Écrit par : francis delval | jeudi, 28 février 2008
La version de "Ils ont voté" qui figure dans "Testament phonographe", avec le premier couplet repris de "Poète...vos papiers!", Ferré l'a-t-il chantée?Je ne m'en souviens pas...ça ne me dit rien.....
Écrit par : francis delval | vendredi, 29 février 2008
Oui, je l'ai entendue quelquefois en scène, cette version. Où, quand, est une autre histoire.
Écrit par : Jacques Layani | vendredi, 29 février 2008
Il est possible de voir "C'est extra" sans passer par l'INA qui n'en diffuse gratuitement que le début :
http://www.dailymotion.com/relevance/search/c%27est%2Bextra%2Bfran%C3%A7ois/video/xjif4_cest-extra1976
En ce qui me concerne, j'ai perdu de vue une vidéo de l'INA que le site l'arbre du poète avait signalé, il s'agissait d'une longue émission où Ferré en tant qu'invité venait interprété "Les étrangers" en blouson de cuir noir.
Désolé de dévier du sujet ;)
Écrit par : KOH | samedi, 01 mars 2008
Merci Koh, pour ceux qui ne connaissaient pas ce duo.

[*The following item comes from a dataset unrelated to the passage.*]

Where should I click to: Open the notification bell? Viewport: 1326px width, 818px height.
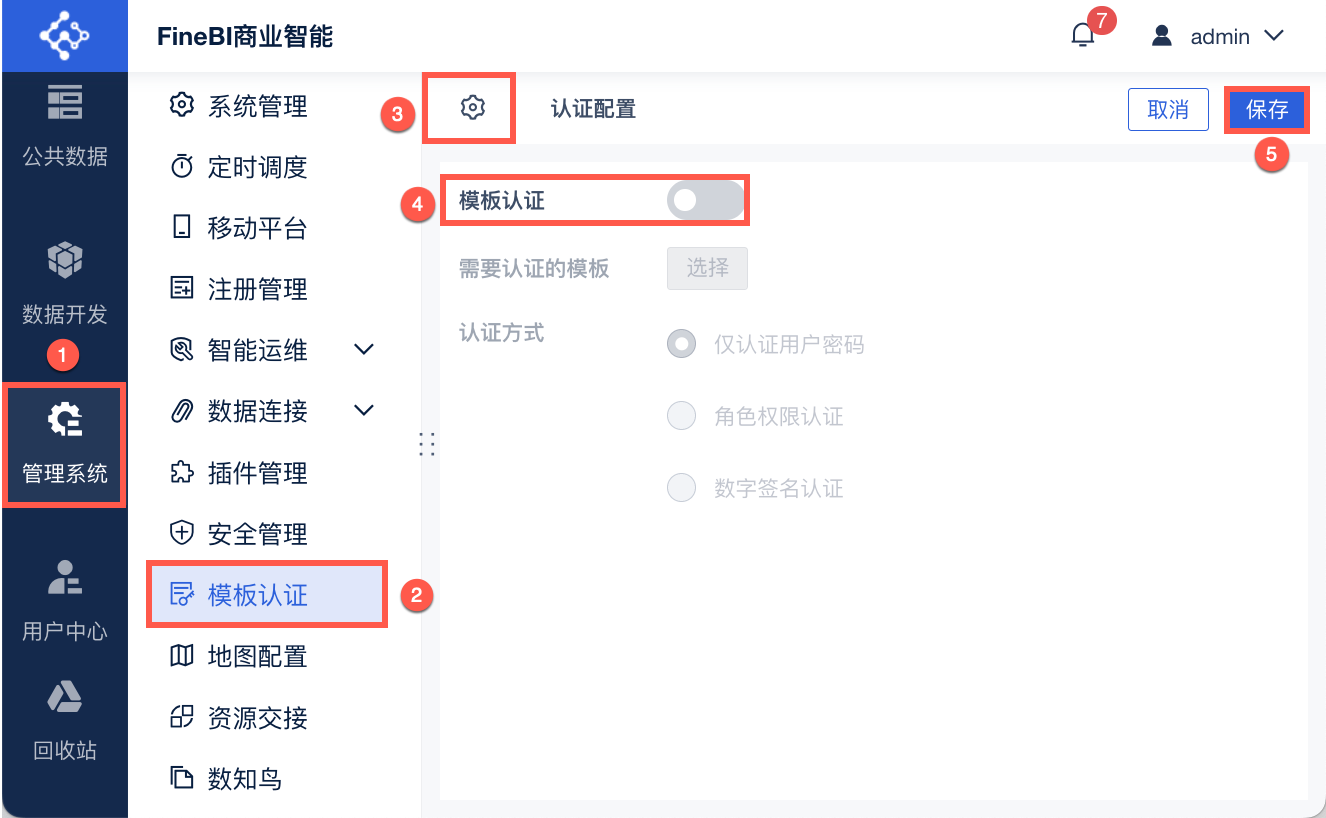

Ma soeur m'avait trouvé cette vidéo il y a des années et me l'avait enregistrée dans une cassette.
Écrit par : Jacques Layani | samedi, 01 mars 2008
Avec Ferré, c'est toute une génération de chanteur à textes qui a disparu !
Écrit par : Tietie007 | samedi, 01 mars 2008
On salue un nouveau participant.
Écrit par : Jacques Layani | samedi, 01 mars 2008
une question, Jacques, à propos de "Franco la muerte":Dans les années 70, Ferré avait substitué à Grimau le nom d'un autre opposant au franquisme qui avait aussi été condamné à la peine du garrot.Je n'arrive plus à me souvenir de son nom ni de la date exacte (71 ou 74....ou entre les deux)......

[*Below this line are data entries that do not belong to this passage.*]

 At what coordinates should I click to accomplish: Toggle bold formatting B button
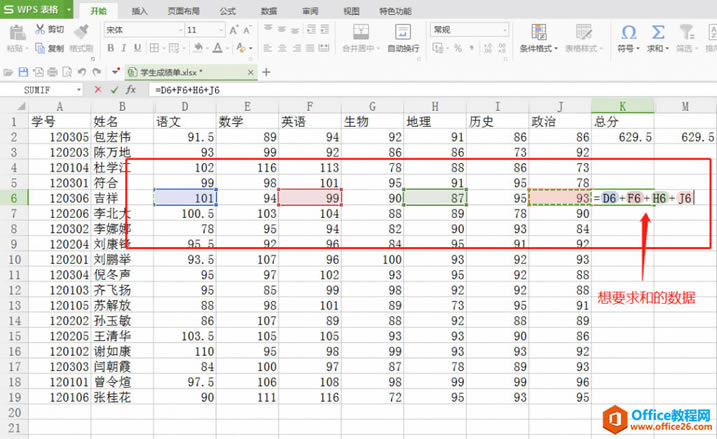coord(110,48)
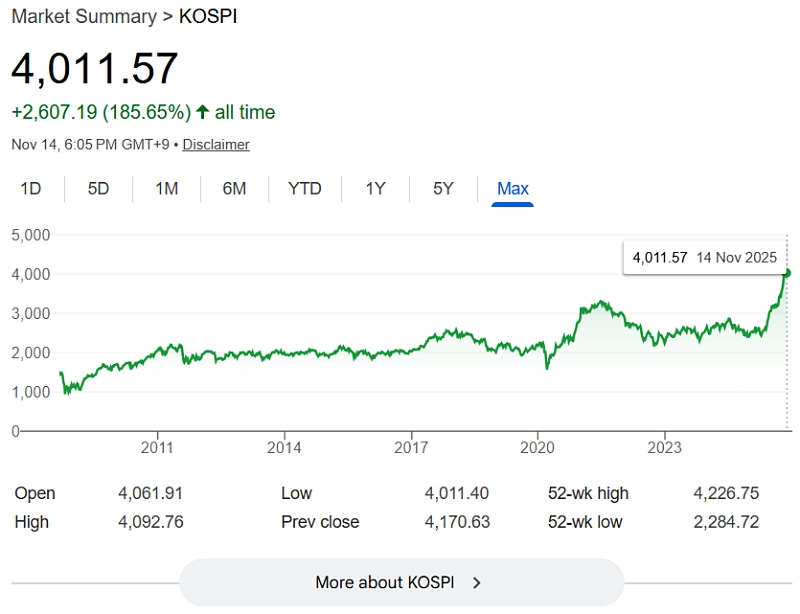
Task: Select the 6M time range tab
Action: [x=234, y=188]
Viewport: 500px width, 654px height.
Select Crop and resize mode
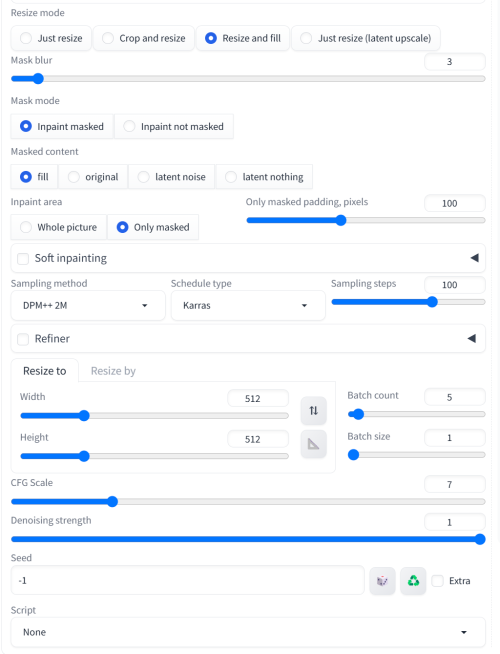tap(144, 38)
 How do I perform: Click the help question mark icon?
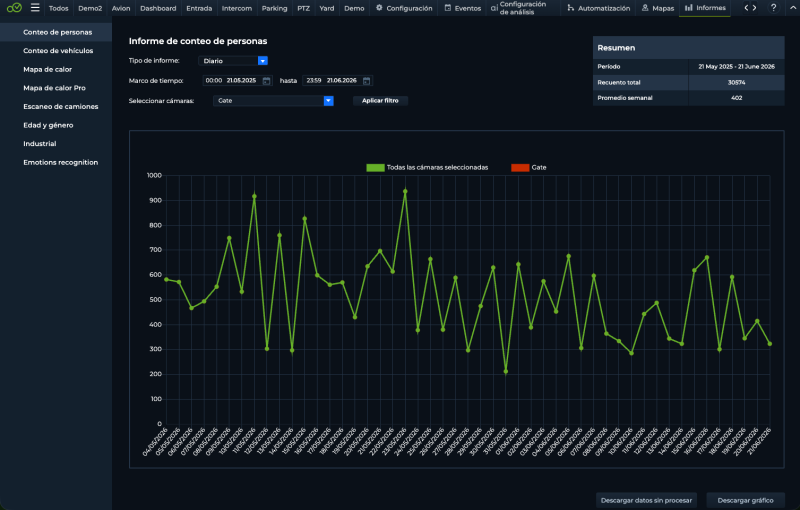click(x=773, y=8)
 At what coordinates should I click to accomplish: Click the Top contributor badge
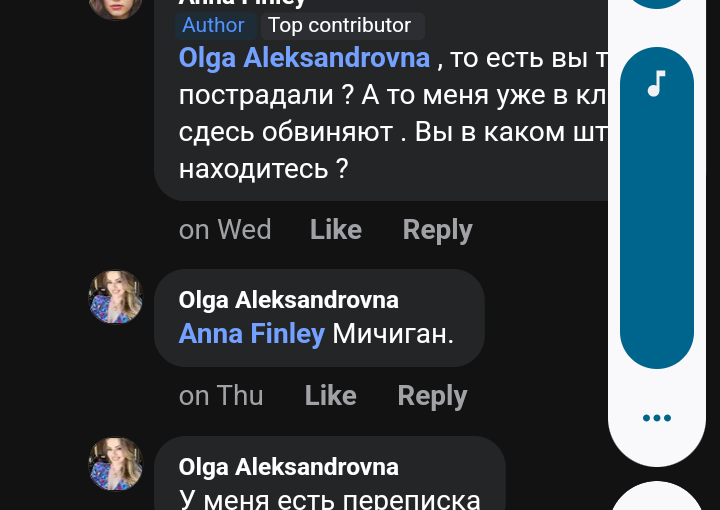click(x=339, y=25)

Écrit par : francis delval | samedi, 08 mars 2008
Peut-être s'agit-il de Salvador Puig Antich ?
Écrit par : Jacques Miquel | samedi, 08 mars 2008
Eh bien... Je ne sais pas. J'avais complètement oublié, si tant est que je l'ai su. Qui répondra ?
Écrit par : Jacques Layani | samedi, 08 mars 2008
Puig Antich a été exécuté le 2 mars 74...J'ai vu Ferré en concert en janvier ou début février...Entre le communiste Grimau et l'anarchiste Puig Antich, il n'y a pas eu d'autres exécutions politiques (connues).Ce ne peut être que lui...
C'est le concert où j'ai entendu "L'espoir" pour la première fois,cela ,ça ne s'oublie pas.
Écrit par : francis delval | samedi, 08 mars 2008
Ah, mea culpa alors. J'ai oublié.
Écrit par : Jacques Layani | samedi, 08 mars 2008
Le 29 décembre 2001,un des plus grands poètes de langue
française est mort.
Il s'appelait...ah, oui,Léopold Sedar Senghor...le cinquième
président de la cinquième République ne s'est pas déplacé, pas davantage son ministre Lionel...Il n'eut droit qu'à un vague
secrétaire d'état...
Comme si je vous disais qu'il n'était plus français mais sénégalais...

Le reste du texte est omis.